## Exercise aim
Write out exactly the lines of the entries below from the one holding "is (202, 303)." to the one holding "Instruction: Click the", inclusive, and leave out all other lines.

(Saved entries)

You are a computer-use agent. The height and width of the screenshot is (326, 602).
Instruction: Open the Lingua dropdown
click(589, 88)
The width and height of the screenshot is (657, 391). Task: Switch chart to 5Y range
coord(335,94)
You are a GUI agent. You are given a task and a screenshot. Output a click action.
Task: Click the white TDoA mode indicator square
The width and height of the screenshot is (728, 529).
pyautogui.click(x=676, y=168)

* * *

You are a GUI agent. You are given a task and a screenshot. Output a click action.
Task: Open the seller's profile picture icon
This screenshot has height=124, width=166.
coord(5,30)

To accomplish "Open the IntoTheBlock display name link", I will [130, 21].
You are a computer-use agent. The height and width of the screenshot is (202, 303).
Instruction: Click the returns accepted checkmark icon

## Answer to the exercise
You are a computer-use agent. The height and width of the screenshot is (202, 303).
Instruction: Click the returns accepted checkmark icon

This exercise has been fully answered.